Industrial Applications
FAQs
Laminography, also sometimes called Computed Laminography (CL), is a type of X-ray tomography where the rotation axis of the sample is tilted at an oblique angle to the X-ray beam (an axis from the source to the detector). In a similar fashion to CT, a laminography scan uses thousands of X-ray radiograph images acquired as the sample rotates through 360 degrees to reconstruct a 3D volume. The same analysis performed on a CT dataset can be replicated on a laminography dataset.
Both radiography and laminography offer very high-resolution images, as samples can be positioned very close to the X-ray source. However, as a 2D technique, radiography does not provide depth to the image and complex samples can be difficult to image due to overlaying components. Laminography, as a tomography technique, maps the depth through hundreds or thousands of planes throughout the sample.
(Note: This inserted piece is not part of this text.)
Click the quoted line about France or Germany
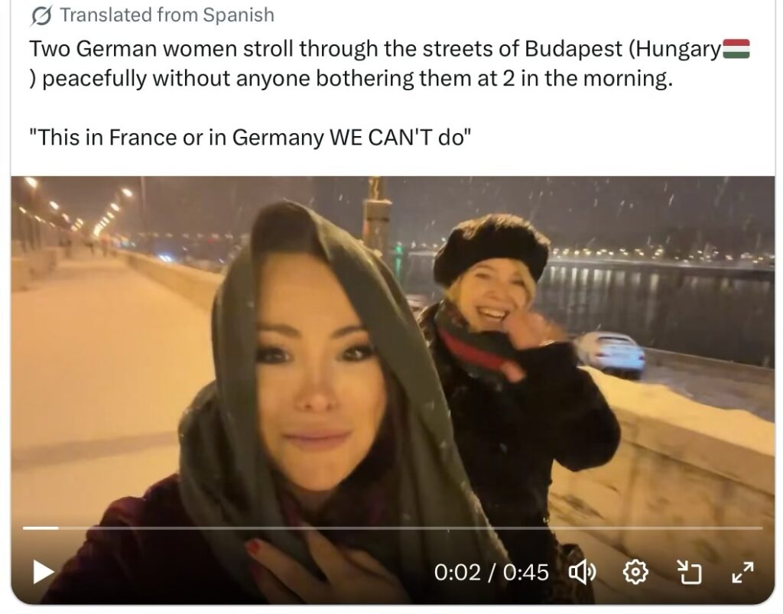The image size is (783, 614). [250, 138]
Both are a type of X-ray tomography, but the difference is the orientation in which the sample rotates during the acquisition. The sample rotates around an axis that is orthogonal to the X-ray beam (an axis from the source to the detector) for CT, whereas for laminography the sample rotates around an axis at an oblique angle to the X-ray beam.
In theory, any size of component can be inspected with Tilted CT, the component size and inspection area on the component would be restricted by the size of the cabinet being used and the practicalities of holding a stationary sample at an oblique angle. A planar sample of more than 0.5m, for example, might become difficult to hold still during the acquisition.
All types of components can be inspected with Tilted CT, but the technique is most commonly applied to planar components. This is because in conventional CT, the large aspect nature of planar components increases X-ray path lengths along the object plane and the size of the component causes the rotation axis to be positioned further away from the X-ray source to avoid collision. Tilted CT overcomes both phenomena, hence its popularity for planar.
Both Tilted CT and X-ray microscopes achieve the ability to produce high-resolution 3D volumes on large samples. While X-ray microscopes can achieve higher magnification than is possible with Tilted CT, their data acquisition times are multiple hours longer than a Tilted CT scan. X-ray microscopes are also a dedicated system, which means they are considerably higher in cost and do not offer all the flexibility that a Nikon X-ray CT system does, with radiography and CT acquisition techniques offering solutions for other applications in the laboratory.